Aufgaben:
• a. Gib einen Abschnitt aus dem Artikel über die Testpflicht im Handel wortgetreu wieder. Fang bei der Stelle mit „In Bayern dürfen“ an und hör nach „Händlern Probleme.“ auf.
• b. Schreib den Artikel über die Testpflicht im Handel weiter, und zwar im Anschluss an seinen letzten Satz.

Dokumenttext:
>>
Lieber zu als mit Testpflicht offen: «Es rechnet sich einfach nicht» Von Christof Rührmair, dpa

In Bayern dürfen seit vergangener Woche Geschäfte auch bei einer
Inzidenz über 100 Kunden empfangen, die einen negativen Corona-Test
vorlegen. Doch was eine Lockerung sein sollte, bereitet vielen
Händlern Probleme.

Weilheim/München/Zirndorf (dpa/lby) - In den allermeisten bayerischen
Landkreisen dürfen weite Teile des Einzelhandels inzwischen nur noch
für Kunden mit Termin und negativem Corona-Test öffnen. Die erst vor
kurzem eingeführte Regel gilt bei einer Inzidenz zwischen 100 und 200
und ist eigentlich als Lockerung gedacht. Doch sie macht bei weitem
nicht alle Händler glücklich: So zu öffnen koste oft mehr als es
bringe, klagen sie. Einige Unternehmen ziehen inzwischen die
Konsequenz und verzichten auf die Öffnung.

Die Kaufhäuser der Rid-Gruppe von Florian Lipp in Weilheim, Penzberg
und Bad Tölz gehören dazu. «Unser Unternehmen gibt es jetzt seit mehr

als 180 Jahren, aber das ist etwas Neues, dass man einen Laden, den
man öffnen könnte, nicht aufmacht», sagt Lipp. Er tue das mit große
m
Bedauern, doch irgendwann sei die Grenze überschritten.

Die Corona-Maßnahmen seien belastend, doch er habe alles mitgemacht,
betont Lipp. Auch die Kunden seien im wesentlichen mitgegangen. «Aber
jetzt brauchen sie auch noch einen Test - und das gehen die Kunden
nicht mehr mit.» Lipp kann das durchaus verstehen: «So ein Test ist
unangenehm», zudem dauere er und man brauche einen Termin. Das sei
eine zu große Hürde vor dem Einkauf.

Bernd Ohlmann, Geschäftsführer des Handelsverbands Bayern, erwartet,
dass Lipps Beispiel Schule machen wird. «Ich glaube, dass bald immer
mehr Händler, die mit Termin und Test eigentlich öffnen könnten,
schließen.» Denn das, was sich so an Umsatz erzielen lasse, «deckt
nicht im Mindesten die Kosten dafür, die Läden zu öffnen.»
<<
Dateneinträge:
>>
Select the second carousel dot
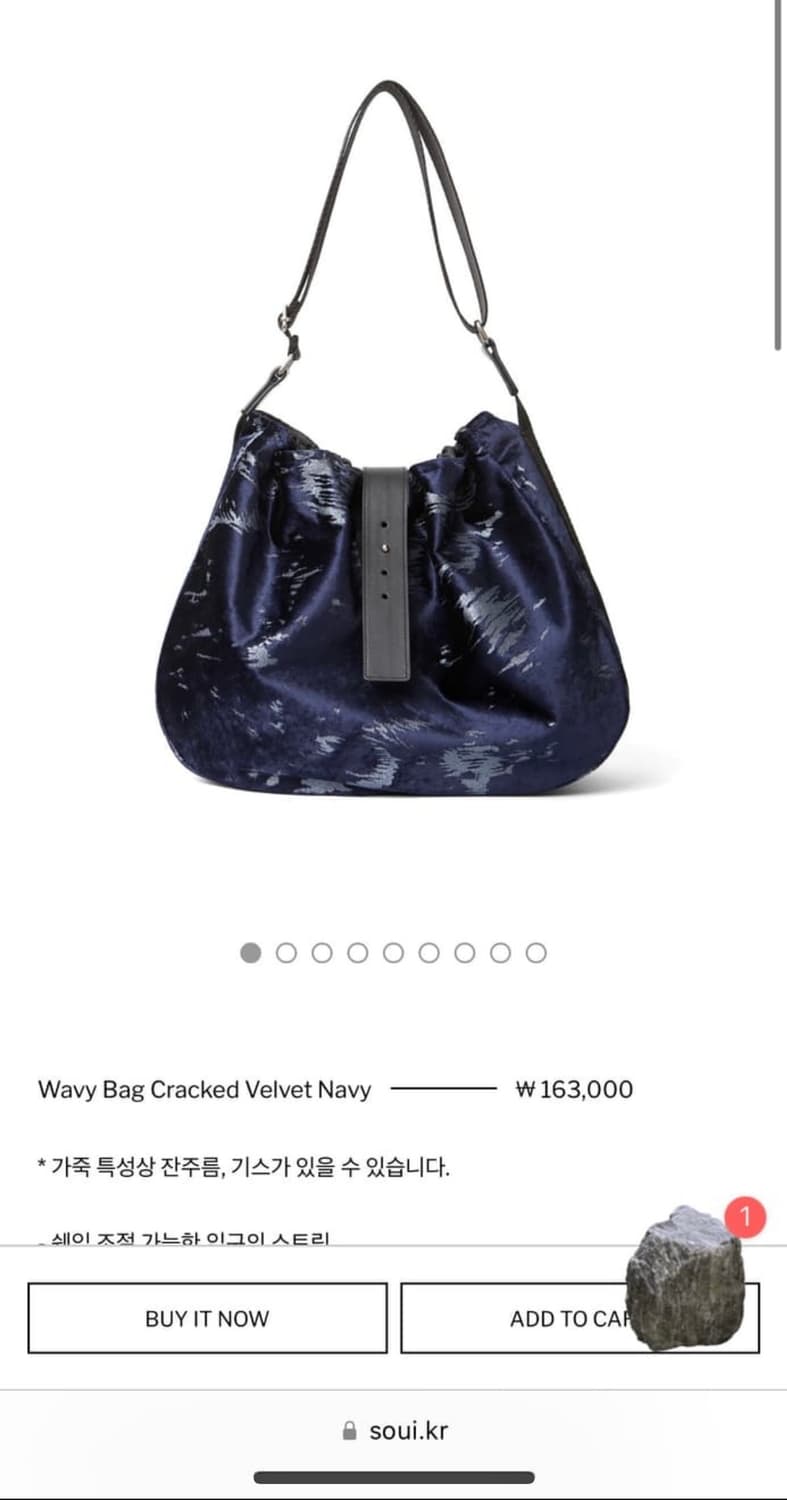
<<
>>
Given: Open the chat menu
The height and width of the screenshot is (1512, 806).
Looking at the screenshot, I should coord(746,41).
<<
Ergebnisse:
• a.
In Bayern dürfen seit vergangener Woche Geschäfte auch bei einer
Inzidenz über 100 Kunden empfangen, die einen negativen Corona-Test
vorlegen. Doch was eine Lockerung sein sollte, bereitet vielen
Händlern Probleme.

• b.
Auch Magnus Versen, der Geschäftsführer des Kaufhauses am Ostbahnhof

in München, hat sich gegen eine Öffnung mit Termin und Test
entschieden. «Es rechnet sich einfach nicht», sagt er. Insbesondere
für Sortimentsbereiche, die es auch in großen Supermärkten oder in
Drogerien gebe, sei es problematisch. Niemand lasse sich für einen
Besuch im Kaufhaus testen, wenn er die gleichen Produkte ein Stück
weiter einfach so kaufen könne.

Stattdessen hat sich Versen - wie auch Lipp - dafür entschieden,
Click & Collect anzubieten, also die Abholung bestellter Ware. Damit
lasse sich zwar etwas weniger Umsatz machen, als mit Öffnungen mit
Tests - allerdings mit sehr viel geringerem Aufwand.

Eberhard Wigner, Eigentümer eines Erlebnis-Kaufhauses in Zirndorf bei
Nürnberg, hat sein Geschäft am Wochenende wieder mit Tests und
Terminen geöffnet. Die Tage davor hatte er auf diese Möglichkeit
verzichtet, doch am Wochenende hofft er auf Umsätze aus dem
Gastronomieteil. Wie es danach weitergeht, will er erst nach
den Erfahrungen des Wochenendes entscheiden, große Hoffnung hat er
aber nicht.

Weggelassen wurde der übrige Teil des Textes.